Data listing: Begin
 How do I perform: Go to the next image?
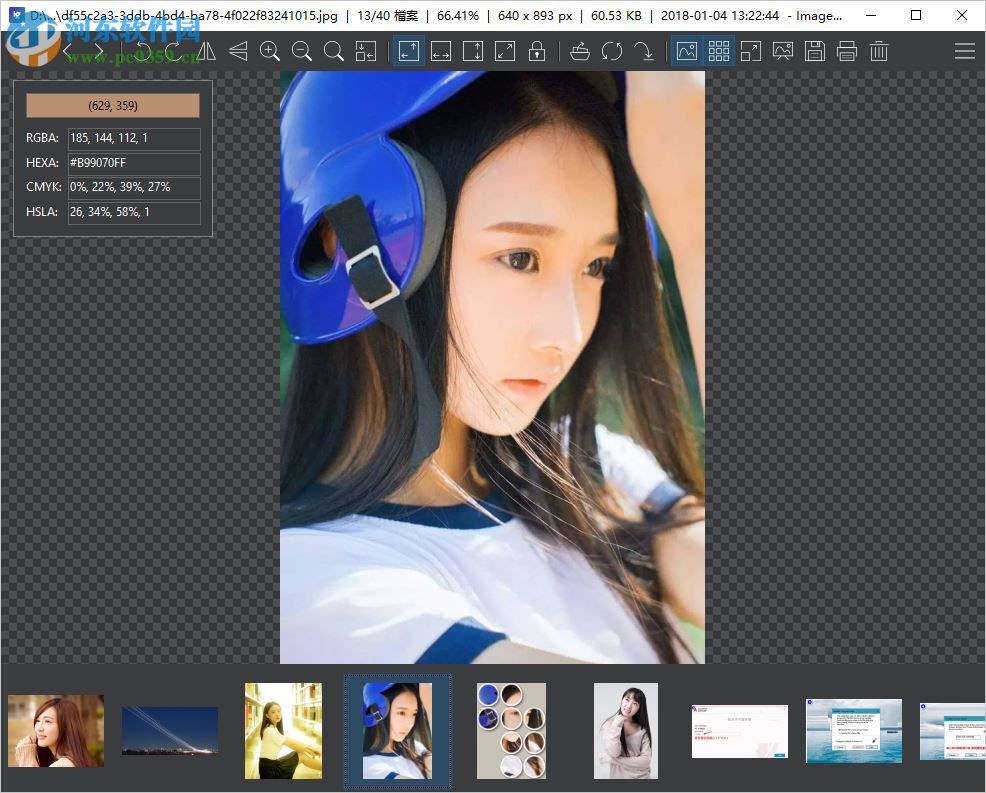[x=97, y=50]
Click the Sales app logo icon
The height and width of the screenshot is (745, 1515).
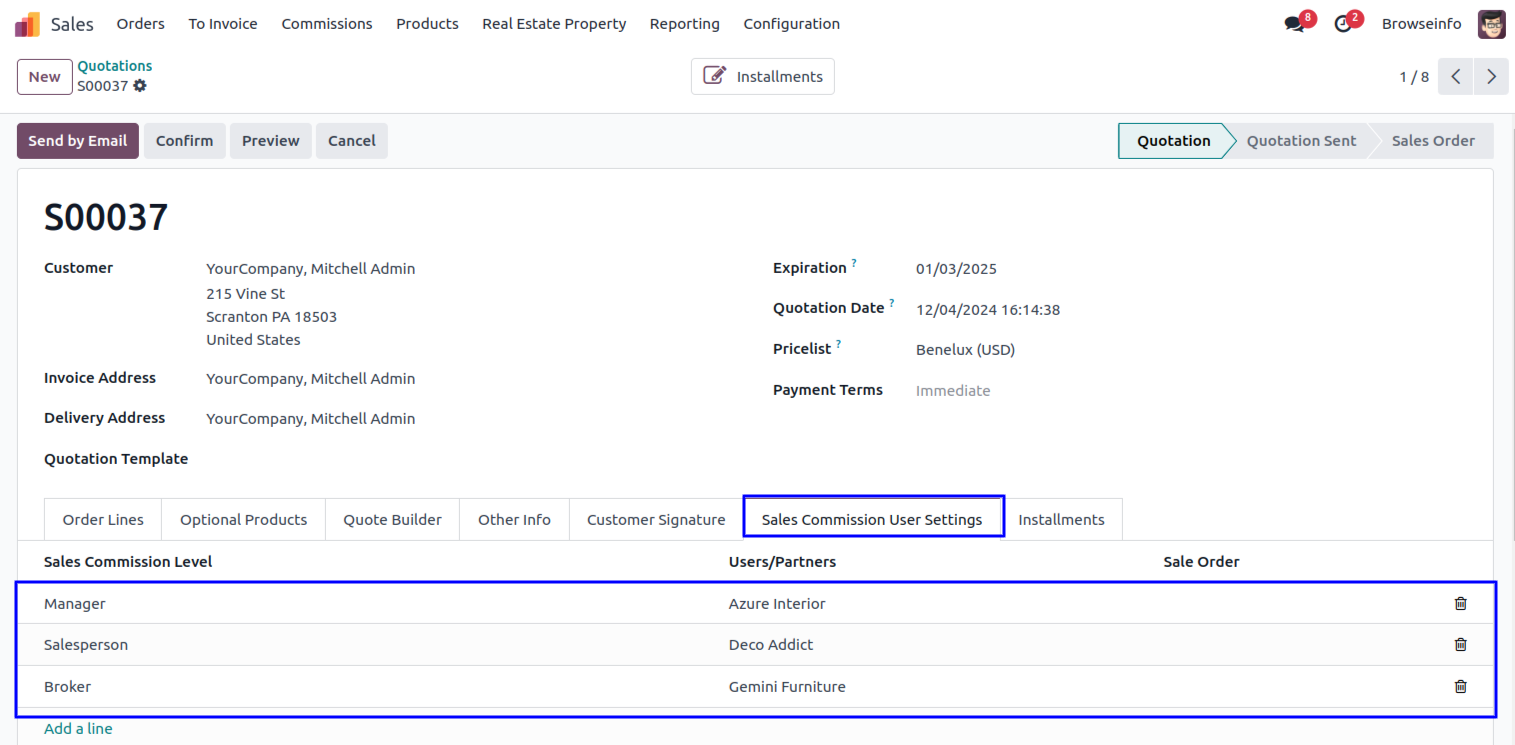click(x=27, y=24)
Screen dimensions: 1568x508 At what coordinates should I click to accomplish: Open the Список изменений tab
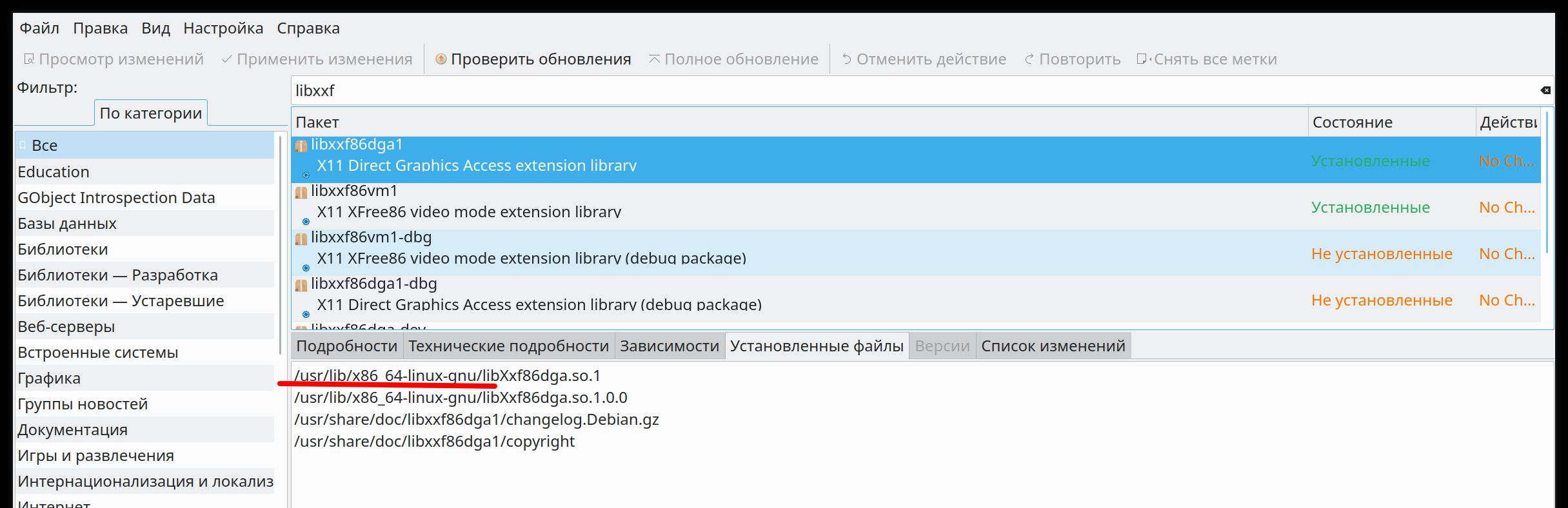click(x=1053, y=346)
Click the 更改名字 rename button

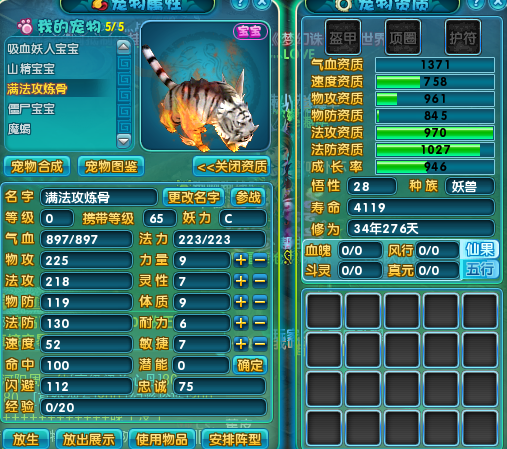coord(194,197)
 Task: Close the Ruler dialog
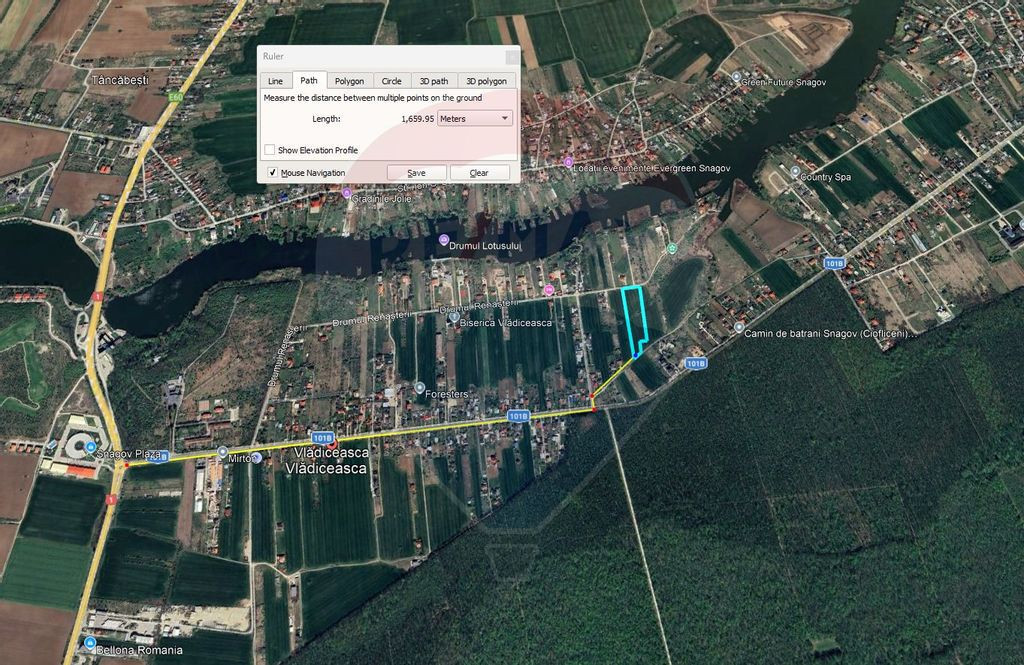pyautogui.click(x=513, y=57)
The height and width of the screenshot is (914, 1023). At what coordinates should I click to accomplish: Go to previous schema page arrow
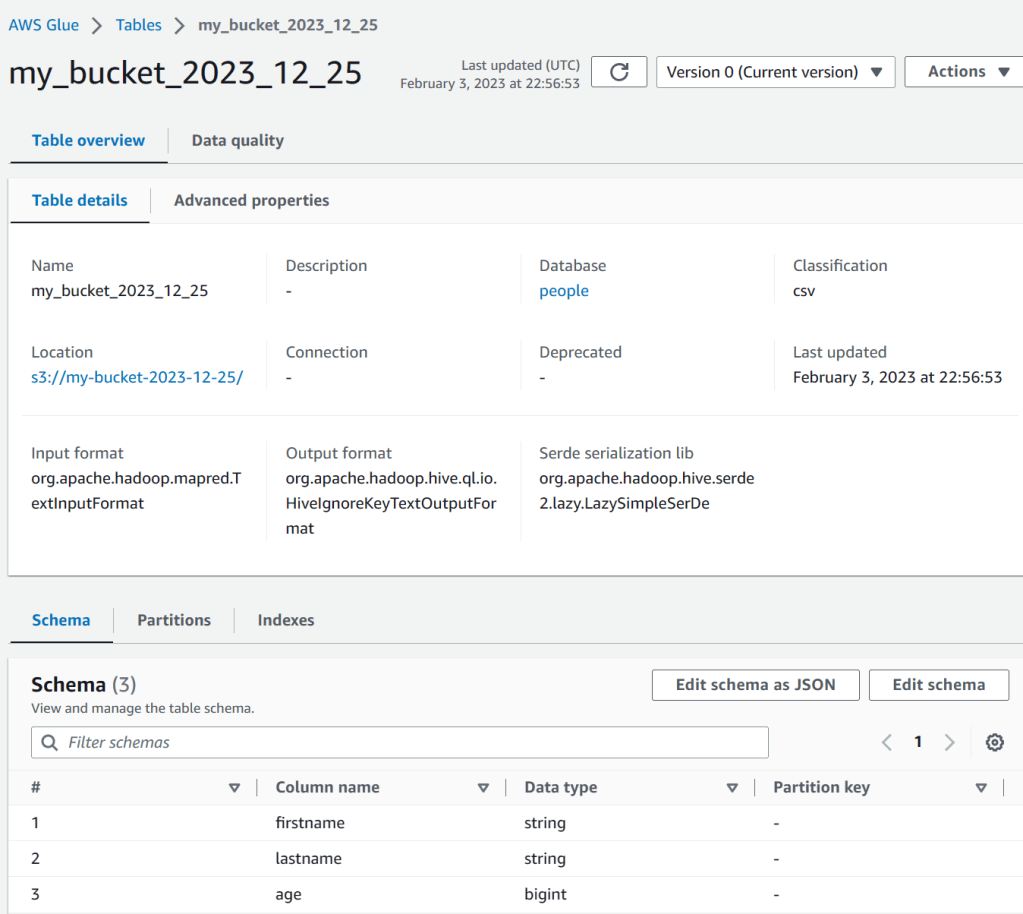886,742
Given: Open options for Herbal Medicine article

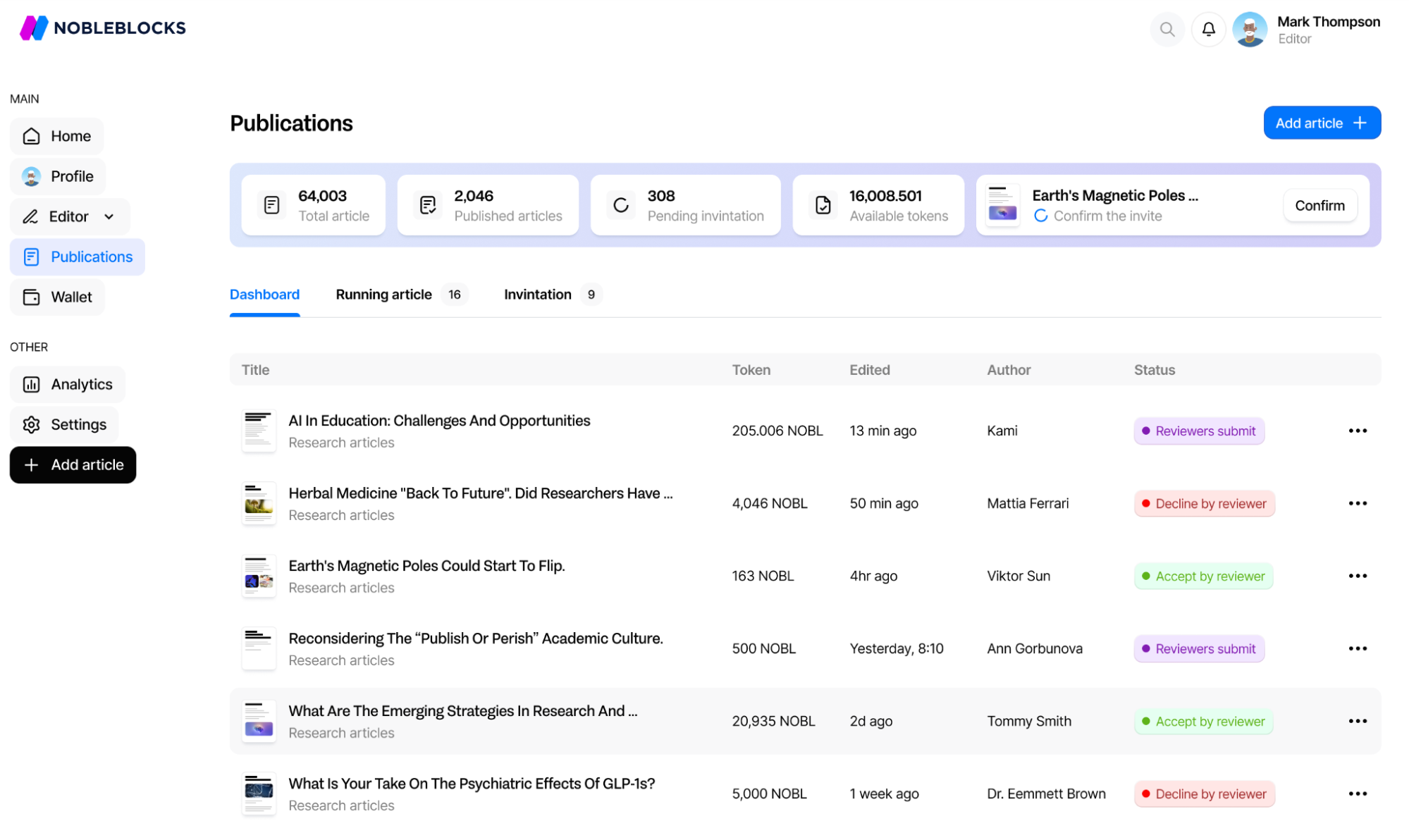Looking at the screenshot, I should click(1358, 503).
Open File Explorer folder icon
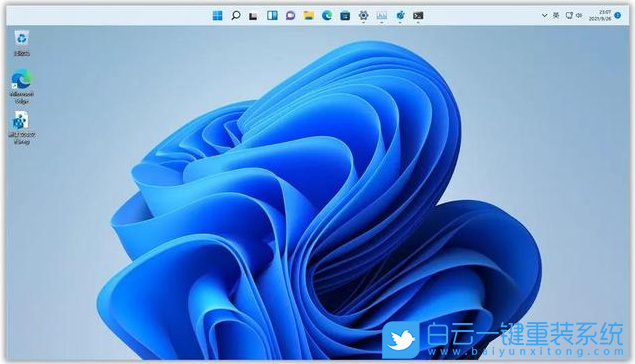The height and width of the screenshot is (364, 635). pyautogui.click(x=309, y=15)
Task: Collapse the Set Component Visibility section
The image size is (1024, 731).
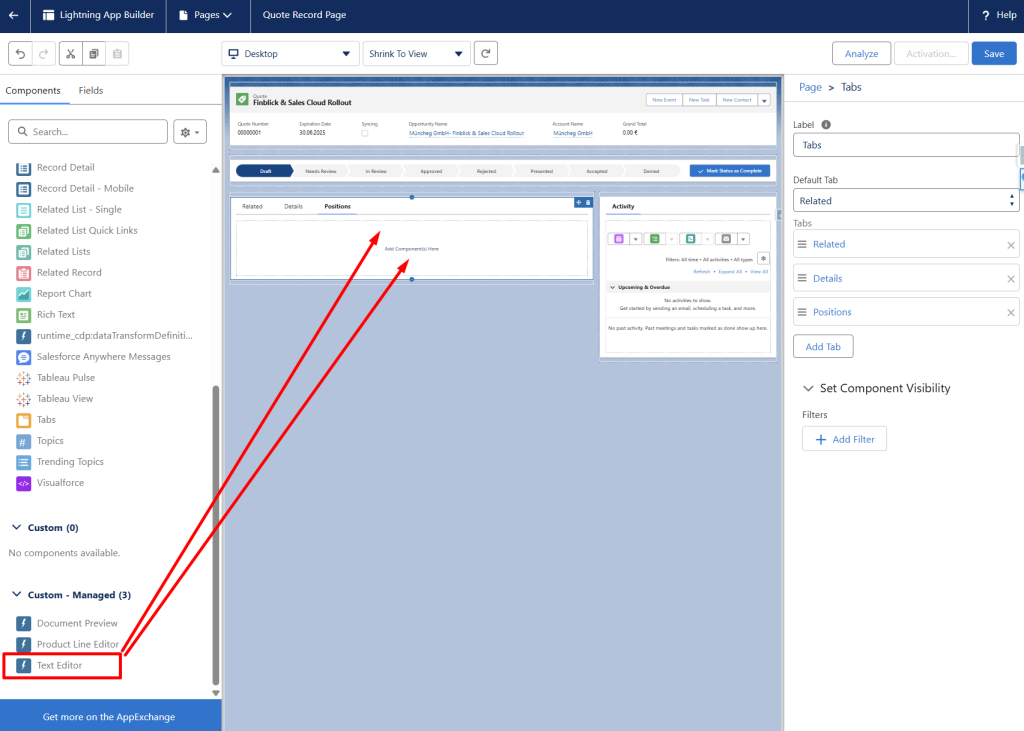Action: coord(808,388)
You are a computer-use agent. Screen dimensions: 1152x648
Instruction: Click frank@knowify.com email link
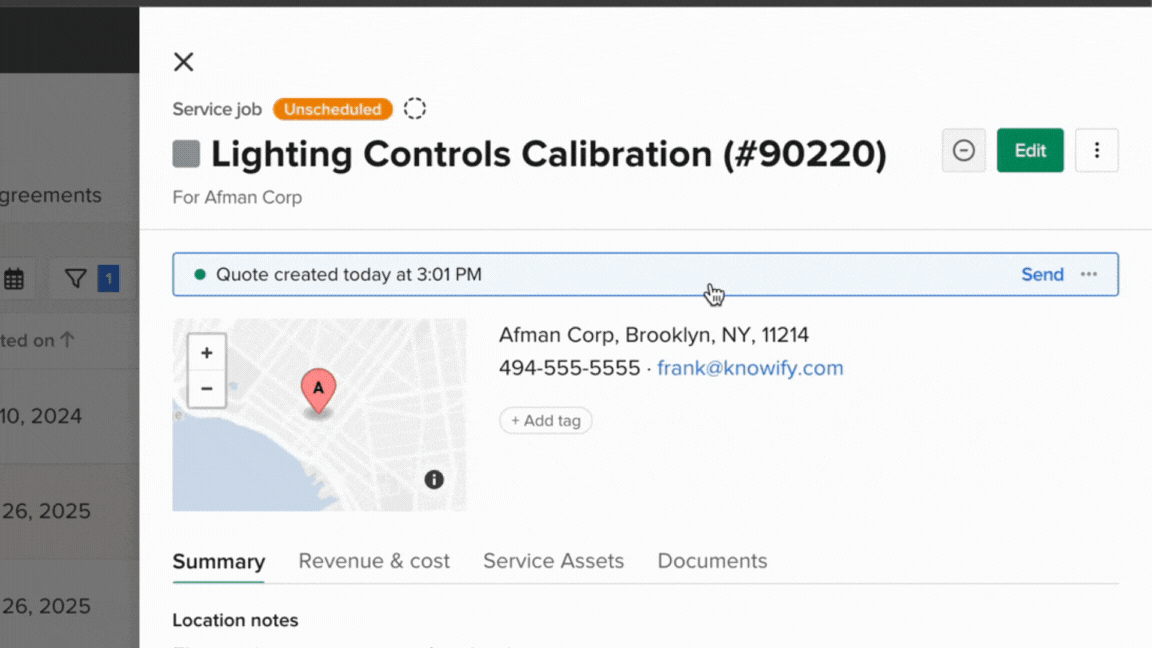(x=750, y=368)
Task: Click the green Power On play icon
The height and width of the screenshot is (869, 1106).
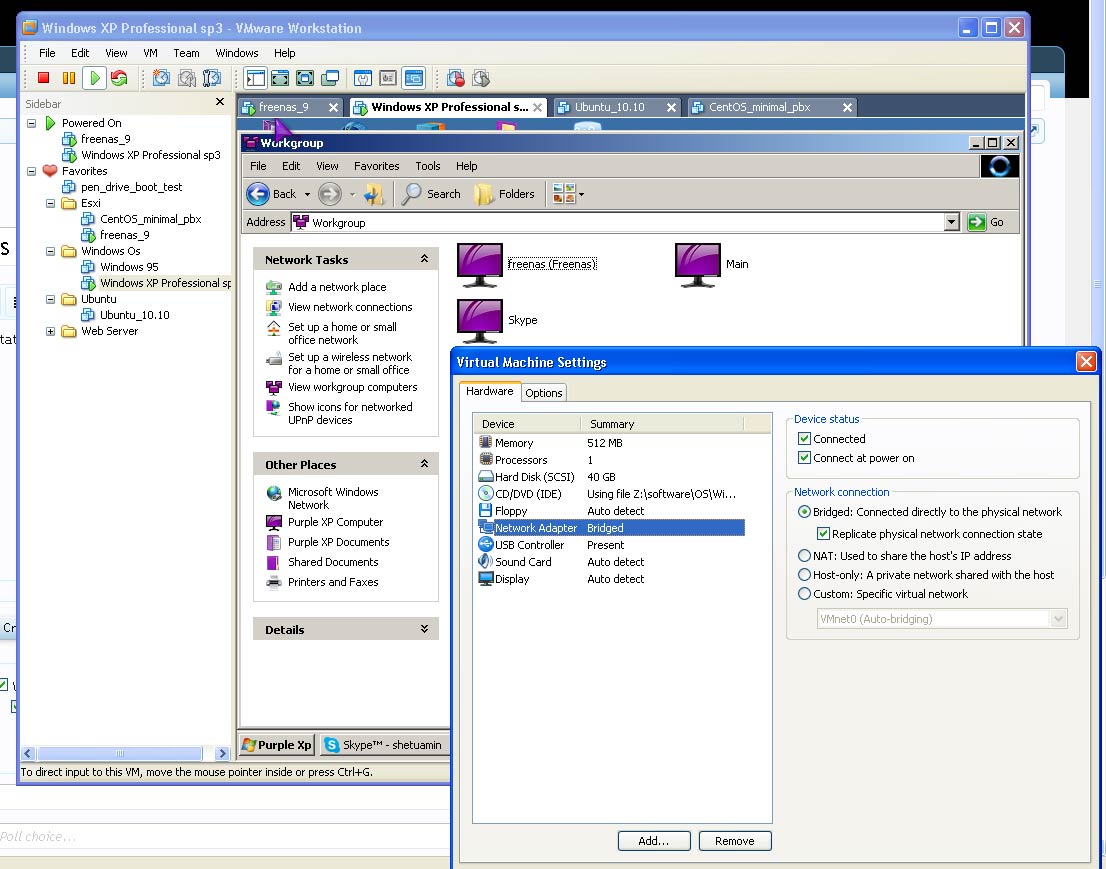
Data listing: End
§ Exercise brief:
Exactly as written, reproduce the lines from the one containing "You are a computer-use" through the last line of the entries above, and leave every picture out.

§ Reply:
You are a computer-use agent. Screen dimensions: 1152x648
Instruction: Click frank@knowify.com email link
(x=750, y=368)
Task: Click the green Power On play icon
The height and width of the screenshot is (869, 1106).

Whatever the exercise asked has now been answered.